Down through history there have always been those who equated spirituality with spontaneity. They frowned on structure in worship. They saw no need to keep a day of worship; for them every day was holy. They did not need to submit to water baptism; they had the baptism with the Spirit. They did not need the ritual of the Lord’s Supper; they had communion with God every day. Yet in their quest for “super-spirituality” many have, in fact, become lawless. Since there are three separate commands given by the Lord Jesus regarding the sacrament of communion, surely we must conclude that much of the Church has neglected this means of grace instituted by Christ.
But if religious experience is regarded only as individualistic, personal piety will be emphasized at the expense of corporate worship. However, some means of grace can only be transmitted corporately. The sacraments were not designed for individual, but for corporate use.
Sacrament is a rich term, but often confused with sacramentalism, the notion that we are saved through the sacramental rituals. Mainline churches have frequently leaned toward sacramentalism and in reaction, conservative churches have tended to play down the importance of the sacraments.
Theologically, a sacrament is the use of a physical element as a symbolic statement of our faith. John Wesley defined a sacrament as “an outward sign of inward grace.” He saw the Lord’s Supper as communicating prevenient, justifying, and sanctifying grace to the believing communicant. We participate in this enactment because it is commanded and because Scripture promises blessing as we do so.
There may be nothing impressive about the worship service of a small congregation, but as we gather at the Lord’s Table, we are connecting with Christians all around the world and across the last two thousand years who have also been nourished at that same table. Christ is also present through the Spirit. Thomas Oden explained. . .
The sacraments presuppose that God has met us in history and that this meeting calls us to regular recollection and re-enactment in order to experience God’s real presence in our minds.

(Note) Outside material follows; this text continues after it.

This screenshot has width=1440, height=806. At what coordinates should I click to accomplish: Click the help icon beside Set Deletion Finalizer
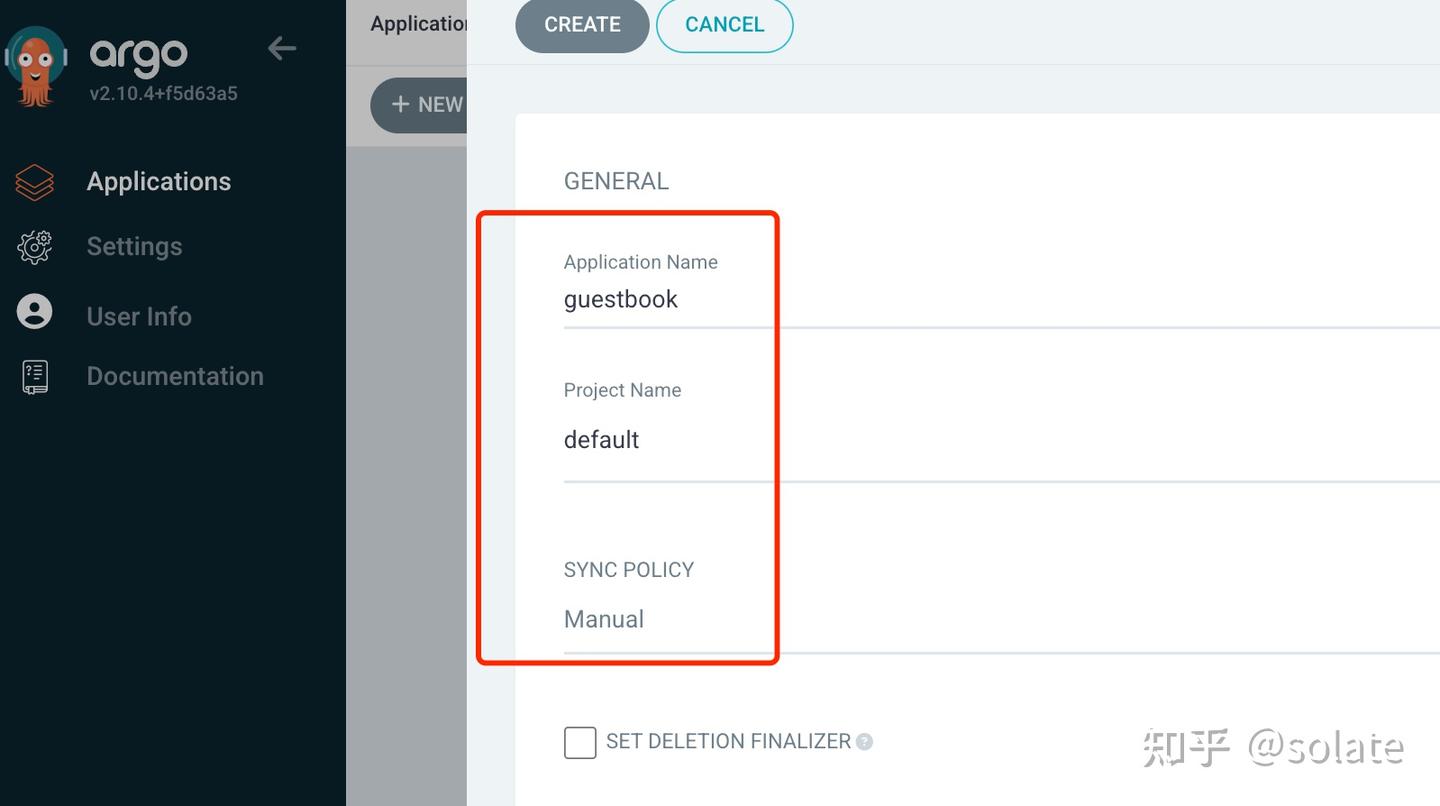pyautogui.click(x=865, y=742)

The grace of God is offered to us in and through these sacraments in a way that we cannot grasp by our own moral efforts.
The bread and wine express promises, not that we make to God but that God makes to us, to which we may respond in obedient faith. They are signs of God’s mercy to us and of God’s immediate presence in our midst.
Some churches observe the Lord’s Supper every Sunday, but put little emphasis upon preaching the Word. Other pastors claim preaching to be their priority, but rarely ever obey the biblical imperatives to “do this in remembrance of me.” But there is no need for any polarization over the sacraments. Not only do our ordination vows charge us with both preaching the Word and administering the sacraments, but in fact, the Lord’s Supper is a form of preaching the Gospel. Katangello, the Greek word for “proclaim” in 1 Corinthians 11:26 can be translated “preach.” Whenever we eat the bread and drink the cup, we preach the Lord’s death until he comes.
We need to recover the New Testament pattern for the Church by devoting ourselves to the apostles’ teaching and to fellowship, to the breaking of bread and to prayer (Acts 2:42). We also need to adapt the pattern of early Methodism which emphasized the priorities of connection, conference, and communion.